Regex Golf, xkcd, and Peter Norvig

← Back to Stories (view on slashdot.org)

Regex Golf, xkcd, and Peter Norvig

Posted by samzenpus on Sunday January 12, 2014 @08:20AM from the problem-to-solve dept.

mikejuk writes "A recent xkcd strip has started some deep academic thinking. When AI expert Peter Norvig gets involved you know the algorithms are going to fly. Code Golf is a reasonably well known sport of trying to write an algorithm in the shortest possible code. Regex Golf is similar, but in general the aim is to create a regular expression that accepts the strings in one list and rejects the strings in a second list. This started Peter Norvig, the well-known computer scientist and director of research at Google, thinking about the problem. Is it possible to write a program that would create a regular expression to solve the xkcd problem? The result is an NP hard problem that needs AI-like techniques to get an approximate answer. To find out more, read the complete description, including Python code, on Peter Norvig's blog. It ends with this challenge: 'I hope you found this interesting, and perhaps you can find ways to improve my algorithm, or more interesting lists to apply it to. I found it was fun to play with, and I hope this page gives you an idea of how to address problems like this.'"

5 of 172 comments (clear)

Min score:

Reason:

Sort:

Re:FWIW, the Regex Golf game by Garridan · 2014-01-12 09:09 · Score: 3, Informative

Or, if you want to try your hand at meta regex golf there's a place for that, too.
Re:RegExps by Anonymous Coward · 2014-01-12 09:25 · Score: 2, Informative

If regular expressions are a programming language, then they are not a very powerful one.
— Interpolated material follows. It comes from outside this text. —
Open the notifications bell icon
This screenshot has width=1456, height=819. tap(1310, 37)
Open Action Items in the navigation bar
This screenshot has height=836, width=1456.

The languages they recognize are the so-called regular languages, which are the least expressive category in the Chomsky hierarchy of languages (note the difference between the language of regular expressions and the languages recognized by regular expressions). See the Wikipedia articles on regular languages and the Chomsky hierarchy for details.
This problem has been studied for decades by DogPhilosopher · 2014-01-12 09:34 · Score: 5, Informative

There's a field called Grammar Induction, and the problem of learning regular languages, aka regular inference, can be considered a subfield. People have been working on this since the '50s. Applications include learning DTDs for XML/wrapper induction, and all kinds of problems in bioinformatics and natural language processing.
There's a strong link with the graph coloring problem, see
http://www.cs.ru.nl/~sicco/papers/alt12.pdf
In this field, the focus is generally on learning FSAs, but these can easily be transformed into regexps. There's work on learning regexps directly, see
http://www.informatik.uni-trier.de/~fernau/papers/Fer05c.pdf
Enjoy.
Re:ioccc 2013 US president matching code by hankwang · 2014-01-12 10:16 · Score: 4, Informative

It takes the first four bytes of the president's name, converts them to int; then applies four modulo operations (%4796 %275 %4). How the author figured out that those four operations would do the job, who knows? Maybe brute-forced the parameter space.

--
Avantslash: low-bandwidth mobile slashdot.
Re:Unless Pyhon has changed recently. by bunratty · 2014-01-12 10:37 · Score: 3, Informative

Python is very similar to Perl, and also has most of the characteristics that make Lisp a good language to program AI algorithms.

--
What a fool believes, he sees, no wise man has the power to reason away.